Our findings may provide an insight into the postreceptoral correlates of adaptation within the overall rod system (i.e. during dark and light adaptation). Having shown that the post-bleach recovery of b-wave flash sensitivity can be described in terms of an equivalent background that fades with values reported for S2 and S3 (Cameron et al. 2006; and this paper), we are now seeking to discover precisely how these findings correlate with dark adaptation at higher levels of visual system, by measuring the recovery of visual threshold psychophysically, in a series of experiments with the same subjects (Ruseckaite et al. in preparation).

Our current findings may also provide an explanation for the postreceptoral basis of adjustments in the rod system's temporal resolution, which is longest under dark-adapted conditions in order to maximize the number of photon absorptions registered, but which becomes shorter as the rod system adjusts to higher scotopic levels of ambient illumination (i.e. from conditions of starlight to twilight) (Barlow, 1958; Conner, 1982; Sharpe et al. 1988), or after exposure to bright light (Friedburg et al. 1998). This improvement of temporal resolution, in concert with regulation of sensitivity and changes in spatial summation, is likely to play a key role in the avoidance of saturation, and provide the basis of effective vision over the rod system's 10⁶-fold operating range.

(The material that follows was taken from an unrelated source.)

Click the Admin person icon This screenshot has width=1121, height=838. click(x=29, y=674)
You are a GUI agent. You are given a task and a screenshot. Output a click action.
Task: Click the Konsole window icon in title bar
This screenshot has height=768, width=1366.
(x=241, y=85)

Although there are clear differences in the way in which the rod system's temporal resolution can be measured at the cellular level, and behaviourally, experiments by Friedburg et al. (1998) (Fig. 7) suggest that following exposure to a large bleach (∼66% of the rhodopsin), the temporal summation of visual responses (determined from the ‘critical duration’, t_c; see Fig. 1, Krauskopf & Mollon, 1971), is initially accelerated, and that over the course of the next ∼10 min, recovery of summation at threshold appears mediated by the cone system. After ∼10 min post-bleach, the rod system appears to have recovered sufficiently to begin mediating summation, and thereafter, summation times steadily lengthen, probably as a single component. Reminiscent of our results in Fig. 6B for the 60% bleach, the temporal summation returns to dark-adapted levels by ∼20 min post-bleach, while visual threshold remains elevated for a further ∼10 min. Thus, based on the findings of Friedburg et al. (1998), and the data presented in this study, the S3 component of (desensitization-) equivalent background that is found in psychophysical experiments (Lamb, 1981) may represent a pure desensitization present in the rod system rather than a phenomenon closely equivalent to light.

Conclusions

The calculated post-bleach ‘equivalent background’ estimated for ERG scotopic b-wave responses declines with values reported for components S2 and S3 of psychophysical dark adaptation. In rod bipolar cells S2 can be tracked in isolation from S3 by examining the post-bleach recovery of response kinetics. The S2 behaviour is likely to be due to quenching of opsin activity within the rods by regeneration to rhodopsin. Thus, much of the dark adaptation behaviour of the overall scotopic visual system appears to be set by events measurable at the first synapse of rod vision.